それを昼網といい、新鮮ないかなごを求めて多くの人々が買いに来ます。そして、各家庭で炊く量も半端じゃないのです。そして、近所や遠方の親戚へ送るのが一般です。

神戸のスーパーでも「いかなごセット」なるものが販売されます。調味料の醤油やざらめはもちろん、煮るための大きな鍋やたくさん保存するためのタッパーも売り出されます。

いかなごのくぎ煮とは?

おいしいくぎ煮の秘訣

潮の流れが速い海にもまれ、身の引き締まったいかなごが、最高で、味も良く食感もいいそうです。

いかなごの稚魚は、とても身が縮みやすい魚なので、鮮度がとても重要になり、味を左右するわけです。

その日に獲れたいかなごは、その日のうちに炊き上げることが大切なんですね。デリケートないかなごをきれいに、おいしく仕上げるのはコツがあります。

火加減を微妙に調節しながら、タレが丁度なくなって、焦げ付かない程度に、ほど良く見極めて鍋から引き上げるのです。

体が折れ曲がるのは、新鮮ないかなごの身が瞬間的に引き締まった証拠だそうです。鮮度が高ければ、腹が割れたり、頭が欠けたりせずにきれいに曲がります。

くぎ煮が生まれた歴史

「くぎ煮」という食べ方が登場する以前は、いかなごの新子と呼ばれる稚魚は漁師の家庭で釡上げにしたり、干して甘辛く味付けて食べていたそうです。
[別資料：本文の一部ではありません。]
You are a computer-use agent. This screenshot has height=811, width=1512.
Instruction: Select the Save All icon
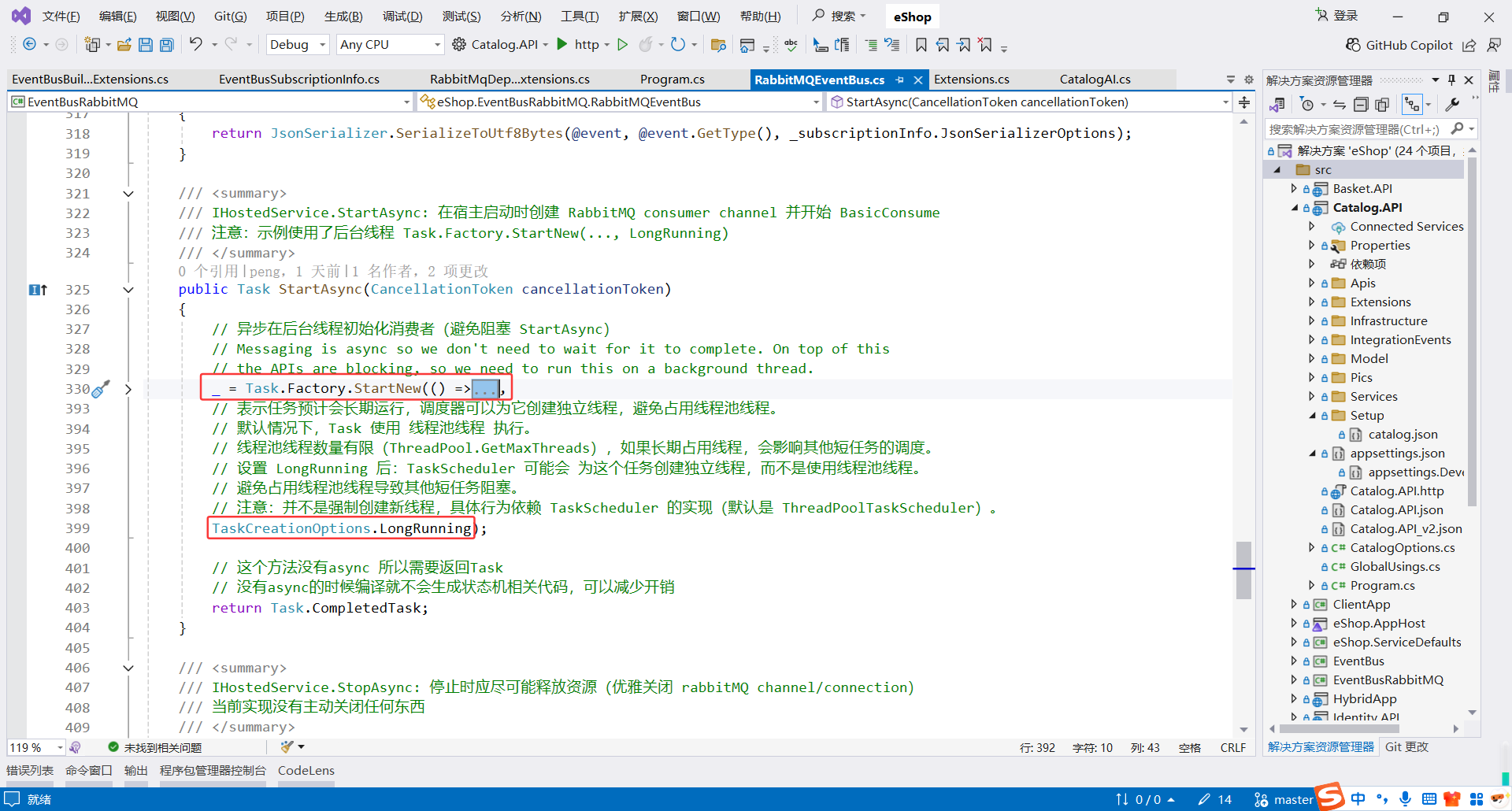tap(166, 45)

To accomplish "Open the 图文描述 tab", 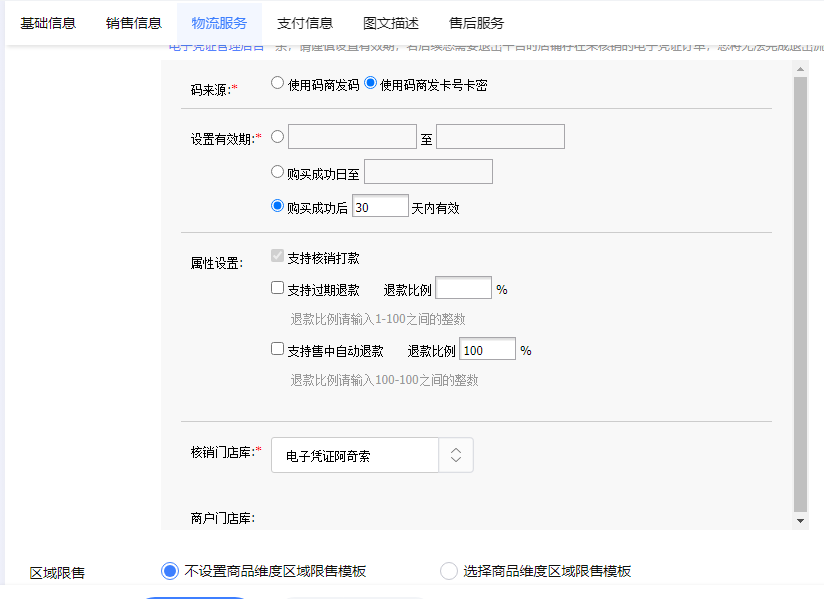I will pyautogui.click(x=391, y=23).
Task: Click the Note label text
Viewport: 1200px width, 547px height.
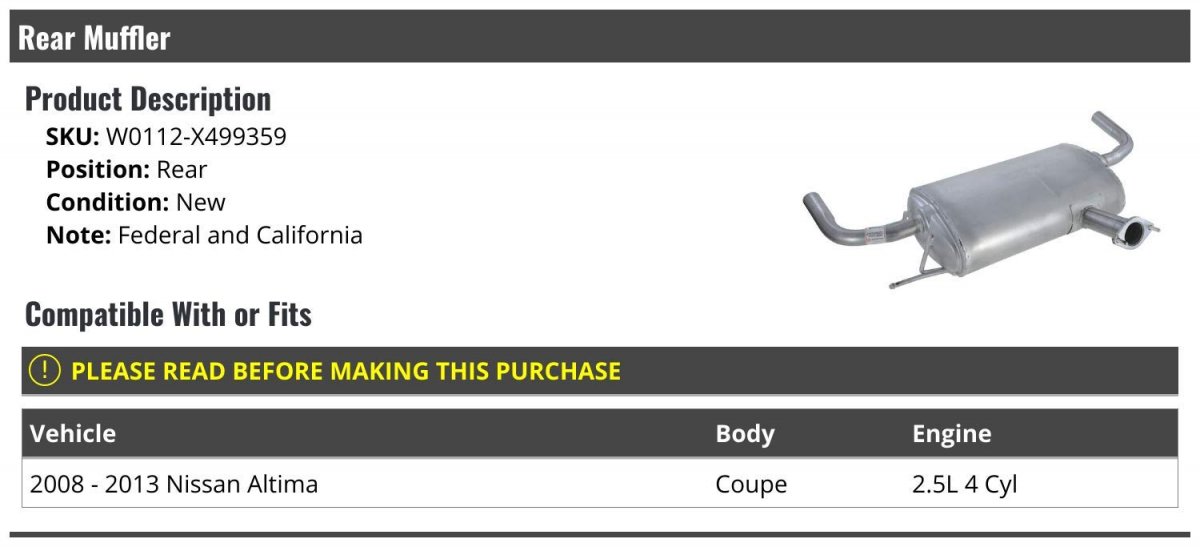Action: [79, 236]
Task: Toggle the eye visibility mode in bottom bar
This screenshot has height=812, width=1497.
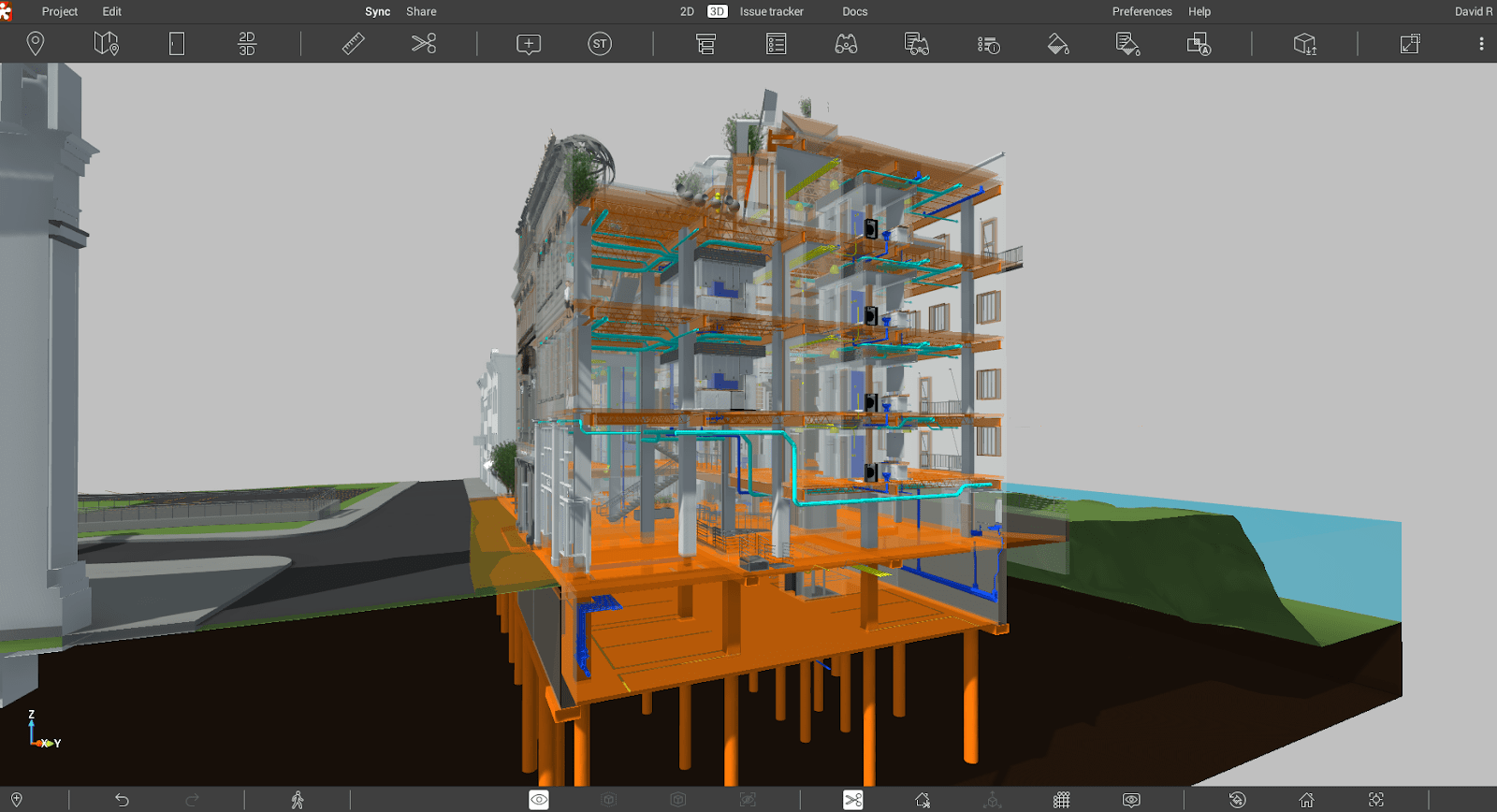Action: [539, 800]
1935年に、神戸市垂水区塩屋町の「魚友」に、いかなごを佃煮にしてくれないかという依頼があり、醤油、砂糖、生姜を使って、試行錯誤の末炊き上げたのです。

その客が近所に配ったりして、評判になってその後、店頭でも販売を始めたそうです。

1060年代頃に、神戸市垂水漁協の組合長が、できあがりの姿が錆びた古釘のようだ、ということで「くぎ煮」と名付けたといわれています。

いかなごの生態

くぎ煮にできる時期

いかなごは漢字では、玉筋魚と書きます。スズキ目いかなご科の魚です。形がカマスに似ているので、カマスゴと呼ばれる事もあるそうです。
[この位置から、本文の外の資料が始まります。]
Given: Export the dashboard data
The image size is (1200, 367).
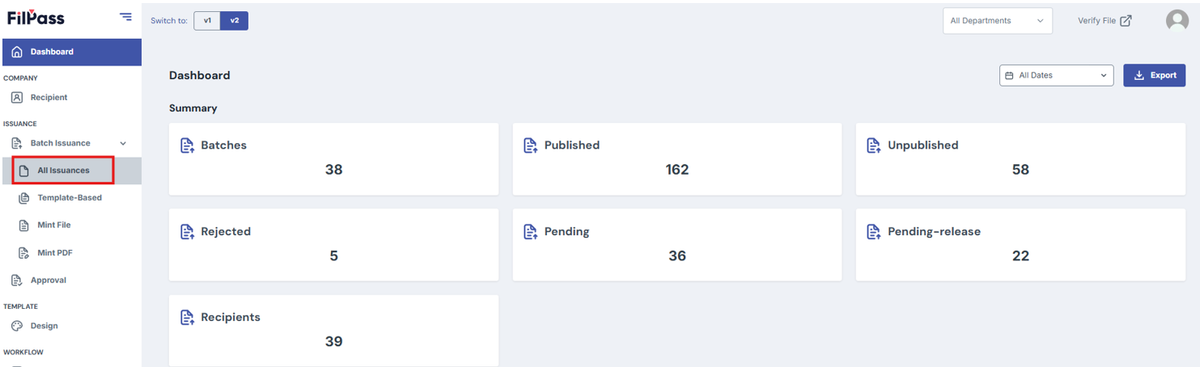Looking at the screenshot, I should click(x=1155, y=75).
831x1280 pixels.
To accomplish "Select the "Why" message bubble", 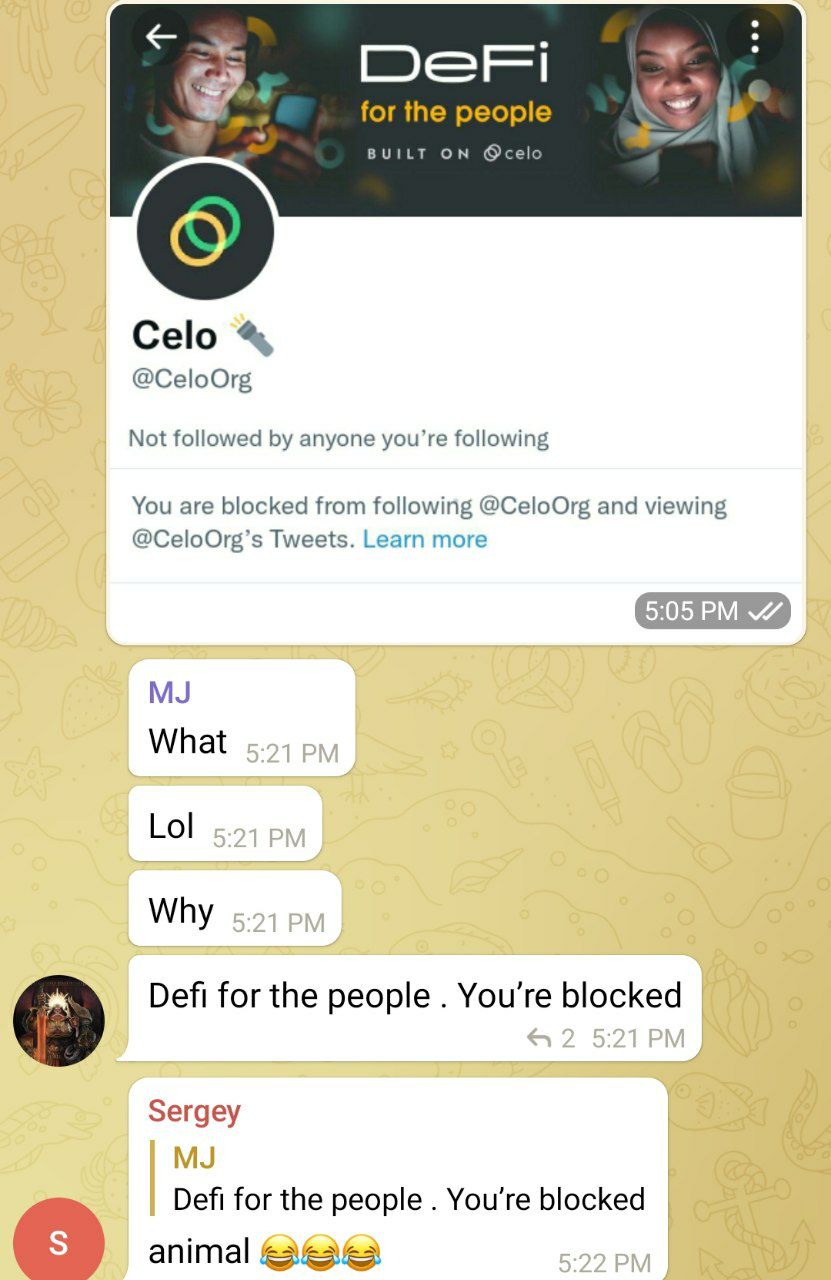I will 235,908.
全国的に分布しているからか、地方によって呼び名が変わり、関東ではコウナゴ、宮城ではメロウド、九州ではカナギと呼んでいるそうです。

いかなごをくぎ煮にして炊く神戸市垂水区や明石近辺では、いかなごの稚魚は新子=シンコ、成魚は古背=ふるせと呼ぶようです。

いかなごは北方系の魚です。海底が砂質の浅海に生息します。夏は眠っていて、秋に起き出して12月から1月頃に産卵します。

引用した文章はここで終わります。